*Extract provided:*
Since August 1952, Volodymyr has been working as a teacher of history and Russian language and literature at Railwaymen's Technical College No. 2 in Molotov (Perm). Unfortunately, the marriage with Berta did not work out. In 1954, Volodymyr returned to Dnipropetrovsk, leaving his family behind. He started working as a teacher at the city technical school.

In 1957, Volodymyr Gelfand met Bella Yukhimivna Shulman. A year later, they got married. They had two sons: Hennadiy in 1959, Vitaly in 1963. Bella worked in a kindergarten, and Volodymyr remained a social science, history, and political economy teacher in vocational schools, first in the 12th, and from 1977 in the 21st in Dnipropetrovsk.

Gelfand read a lot and wrote continuously. Volodymyr Natanovych offered the local press not only reports about school days and work results, but also memories of his time at the front. The 1970s were the most productive for him. The collection of newspaper publications includes 7 articles from 1968, 20 from 1976, 30 from 1978. They appeared in Ukrainian and Russian in local party and Komsomol newspapers, as well as in construction workers' newspapers.

Volodymyr Natanovich's health was not the best, he died on November 25, 1983.

Volodymyr Gelfand recorded everything he saw and experienced during the war in his diary, which he kept from April 1941 to December 1946. Volodymyr Natanovych describes in detail and without idealizing the realities of a soldier's life in the Red Army, the attitude of commanders to subordinates, looting, anti-Semitism, the attitude of the Soviets soldiers to the civilian population of Poland and Germany. It was forbidden to keep diaries in the Red Army, but Gelfand boldly violated this ban.

After the death of Volodymyr Gelfand, his son Vitalii systematized, deciphered and digitized his father's archives. Vitalii said that his father did not tell anyone about the diaries. Sorting through the documents of Volodymyr Natanovych, the son found diaries among the papers – both wartime and peacetime. Part of the military diary was first published in Germany and Sweden in the 2000s, the full version was published in Moscow in 2015.

In 2019, Museum “Jewish Memory and Holocaust in Ukraine” had the honor of welcoming to Dnipro the daughter-in-law of Volodymyr Gelfand, Mrs. Olga – the wife of his son Vitaly, who donated his father's personal belongings to our Museum. Among them, in particular, are unique albums with photos of Germany in 1945–1946 and postwar Dnipropetrovsk, family photos, marriage certificates of Volodymyr and his relatives, diplomas and work books, original diaries and letters from 1947–1983, binoculars, radio, a cigar case and a collection of other personal belongings of Volodymyr Gelfand. Some of them are prepared for placement in a museum exhibition.

*What you need to do:*
(a) Put the sentence "Gelfand read a lot and wrote continuously." from the extract on Volodymyr Gelfand into Spanish.
(b) Using the extract on Volodymyr Gelfand, turn the paragraph that opens "Volodymyr Gelfand recorded everything he saw" into a short bulleted list that keeps its main facts.
Work only from the extract on Volodymyr Gelfand.

*Provided data:*
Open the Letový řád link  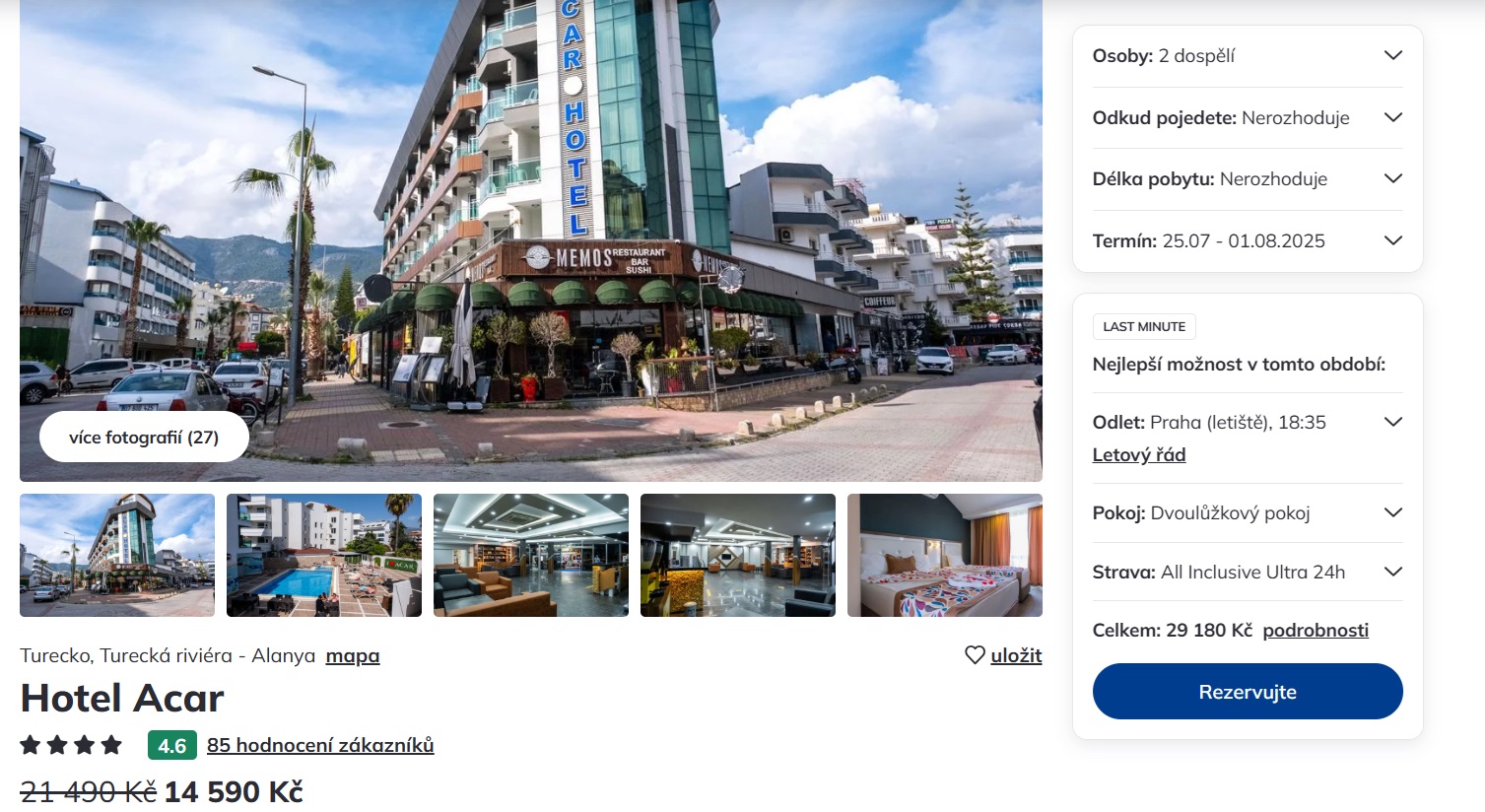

*Solved tasks:*
(a) Gelfand leía mucho y escribía continuamente.

(b)
- Gelfand kept a diary from April 1941 to December 1946, recording everything he saw and experienced during the war.
- He described Red Army soldier life in detail and without idealizing it.
- His topics included how commanders treated subordinates, looting, anti-Semitism, and how Soviet soldiers treated civilians in Poland and Germany.
- Diaries were forbidden in the Red Army, but he boldly broke this ban.